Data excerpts
++++++++++
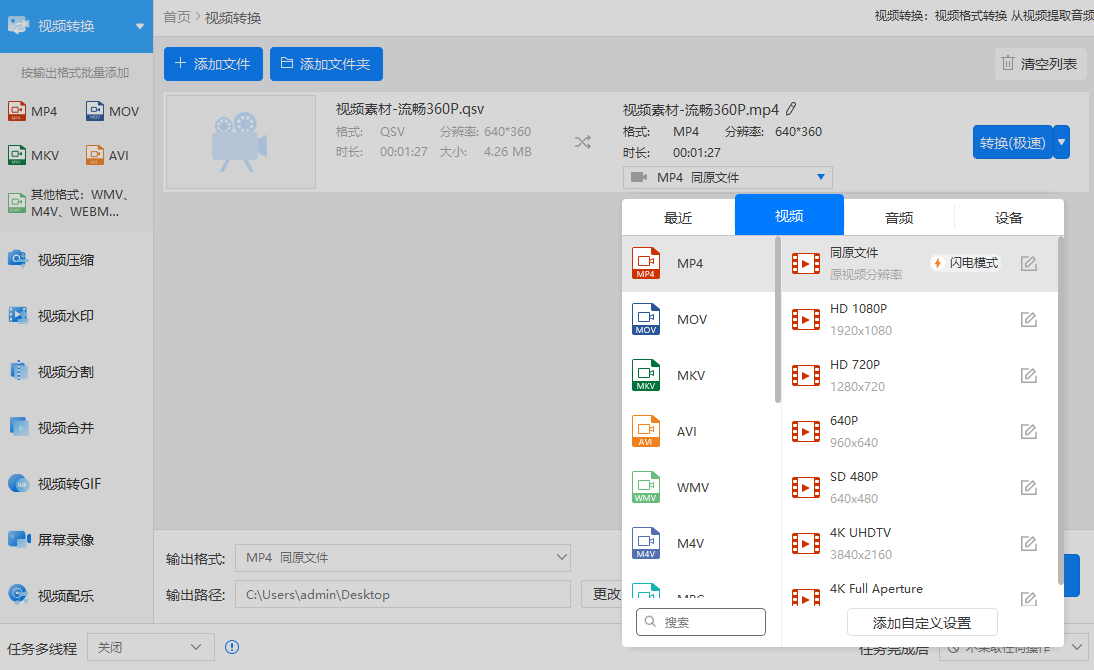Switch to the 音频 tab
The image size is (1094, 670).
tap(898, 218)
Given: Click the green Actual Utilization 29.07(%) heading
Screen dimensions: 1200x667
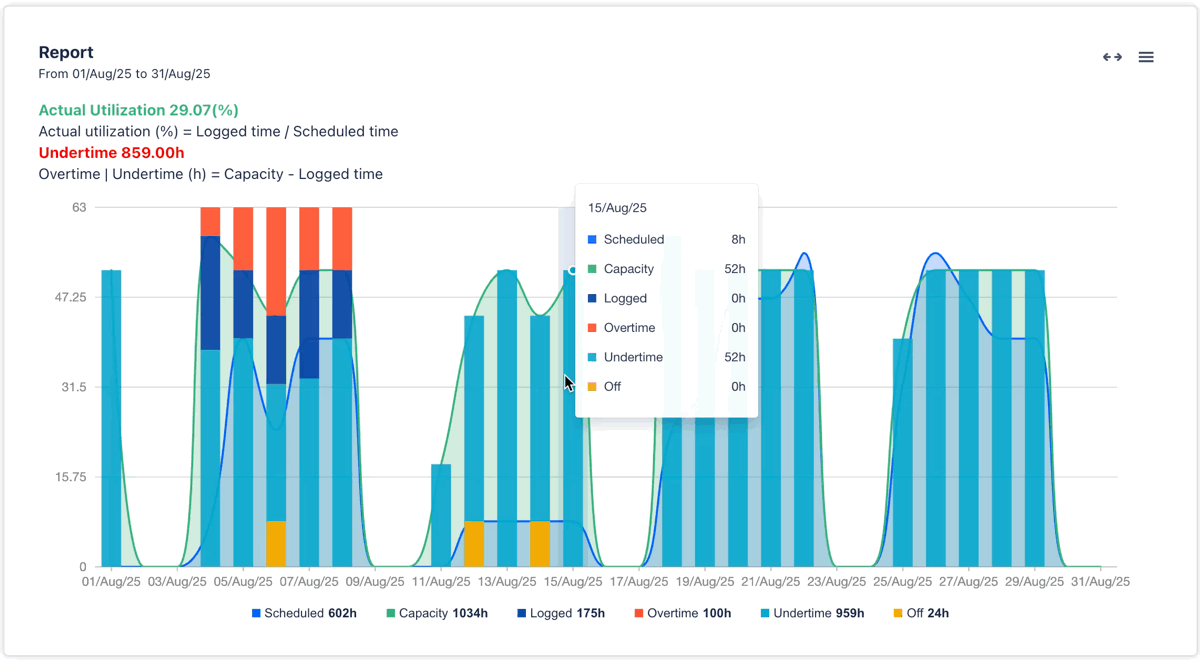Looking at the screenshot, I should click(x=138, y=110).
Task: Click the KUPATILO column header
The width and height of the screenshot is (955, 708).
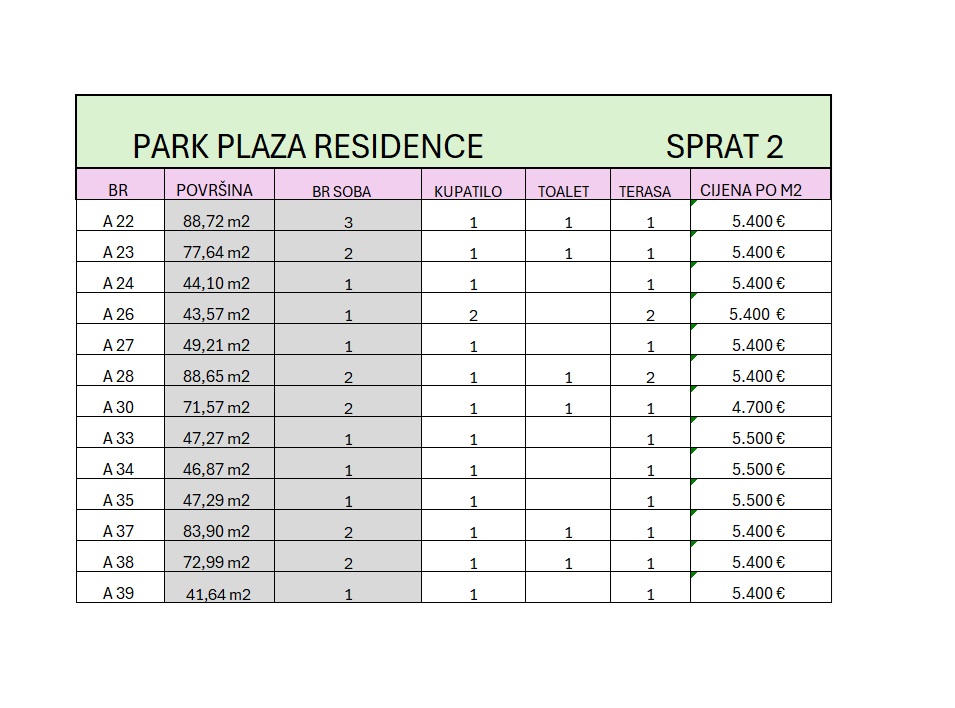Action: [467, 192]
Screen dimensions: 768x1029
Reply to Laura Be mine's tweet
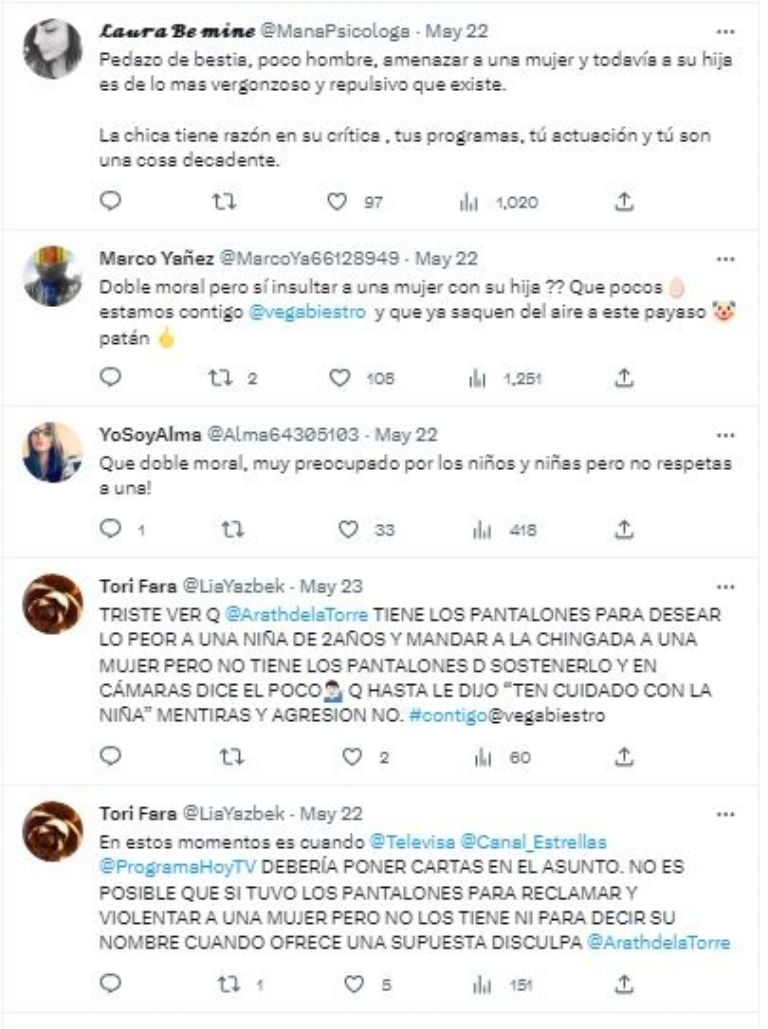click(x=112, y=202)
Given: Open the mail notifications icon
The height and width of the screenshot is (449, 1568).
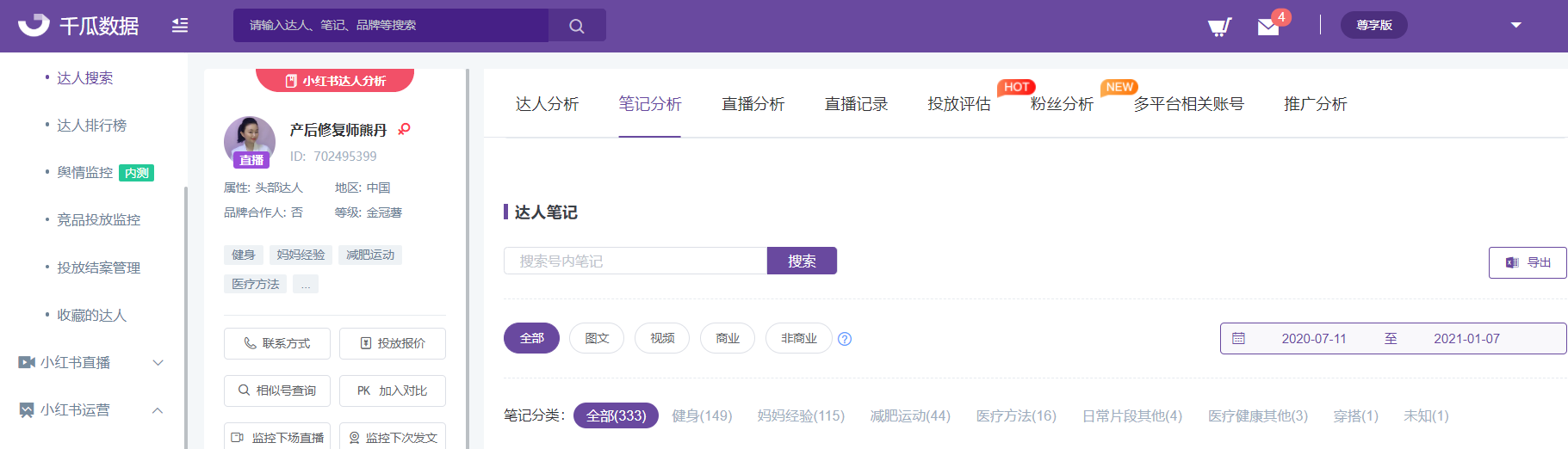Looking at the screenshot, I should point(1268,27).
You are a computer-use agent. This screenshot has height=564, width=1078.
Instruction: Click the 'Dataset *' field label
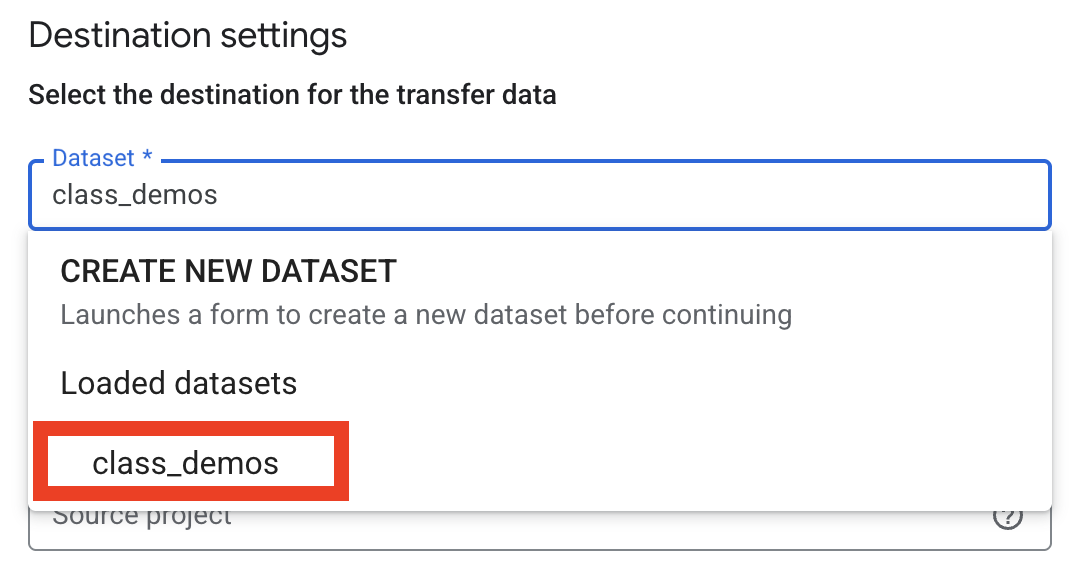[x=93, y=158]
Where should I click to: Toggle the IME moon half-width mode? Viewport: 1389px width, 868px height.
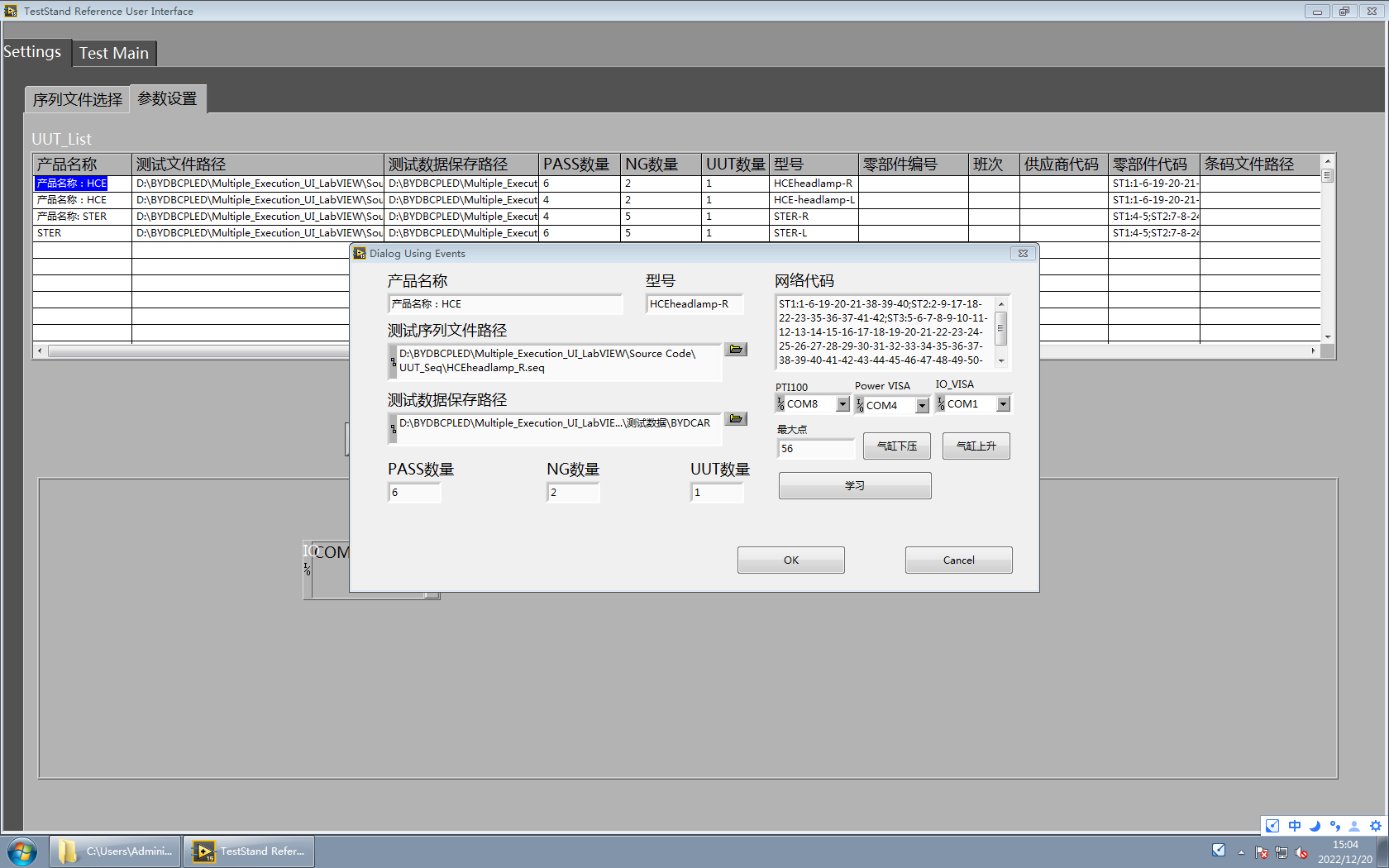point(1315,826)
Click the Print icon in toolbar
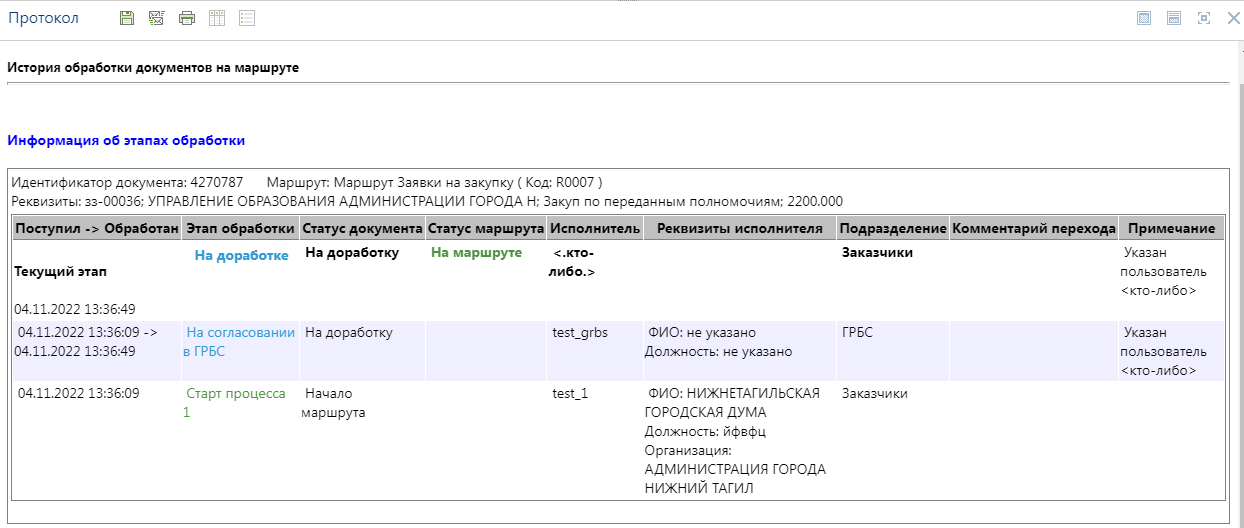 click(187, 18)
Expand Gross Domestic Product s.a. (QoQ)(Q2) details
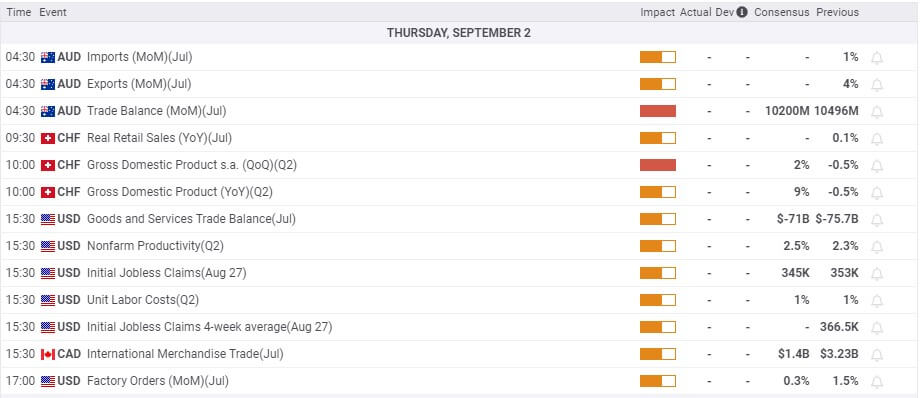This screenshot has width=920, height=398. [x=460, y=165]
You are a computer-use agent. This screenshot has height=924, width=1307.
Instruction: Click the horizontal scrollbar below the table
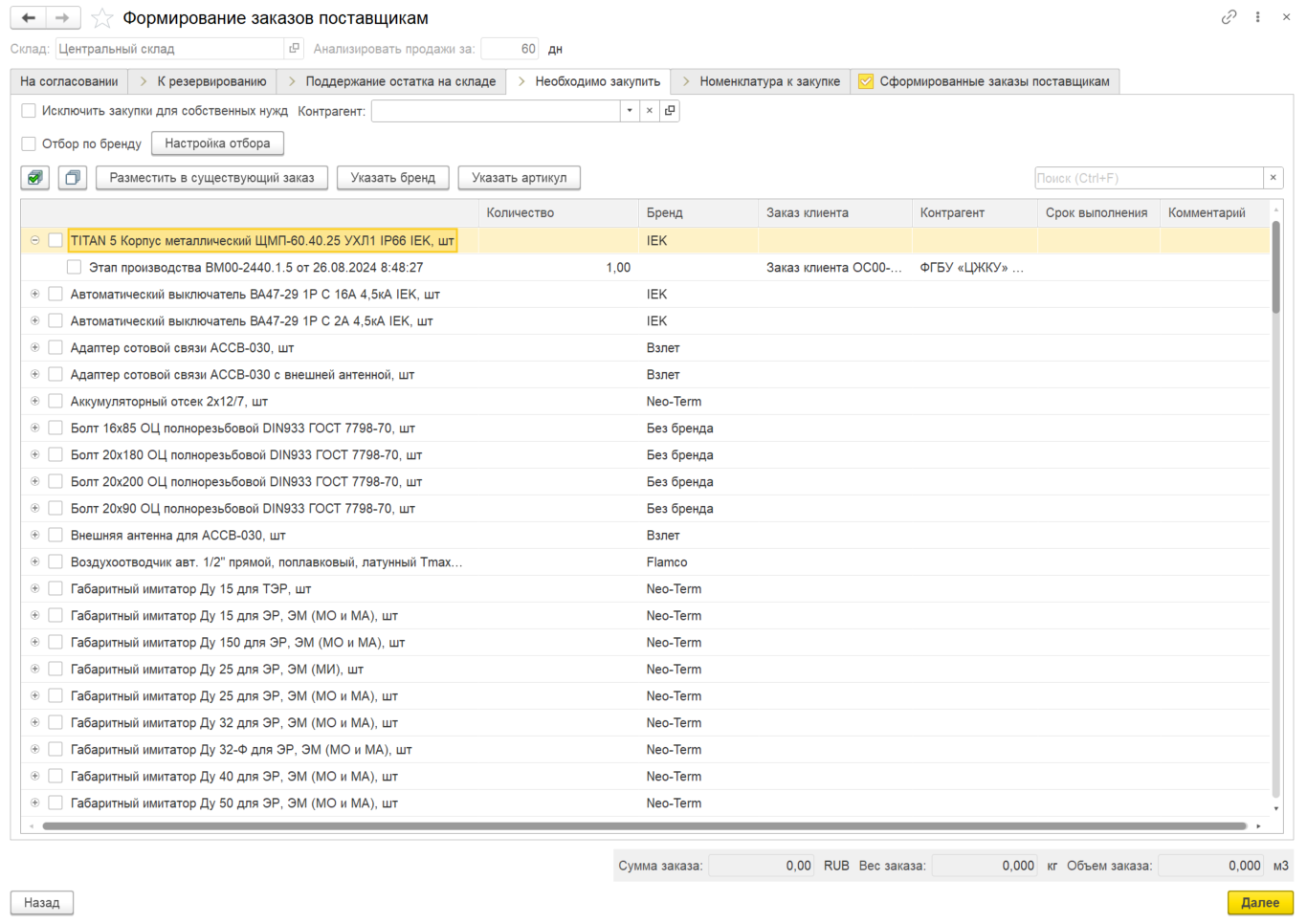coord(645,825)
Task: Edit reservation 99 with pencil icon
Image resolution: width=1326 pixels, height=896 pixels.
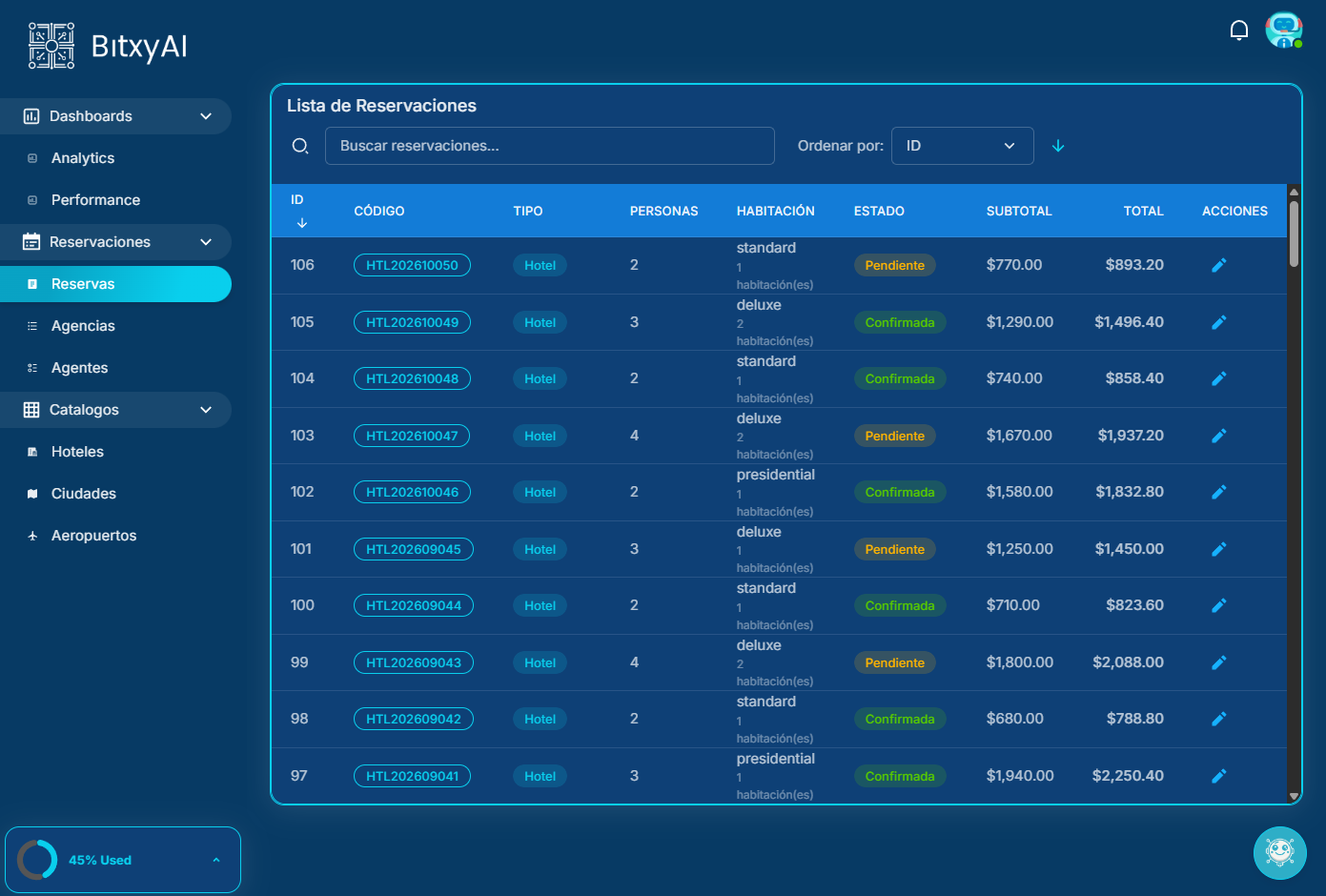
++++++++++
**What you need to do:**
Only the lines above from the one containing "Given: Click the" through the one containing "Given: Open the mail notifications icon" should be returned, verbatim and inclusive, with pictures excluded.

**Result of this task:**
Given: Click the green Actual Utilization 29.07(%) heading
Screen dimensions: 1200x667
Looking at the screenshot, I should click(x=138, y=110).
Task: Click the KUPATILO column header
The width and height of the screenshot is (955, 708).
Action: [467, 192]
Screen dimensions: 768x1029
Reply to Laura Be mine's tweet
click(x=112, y=202)
Given: Open the mail notifications icon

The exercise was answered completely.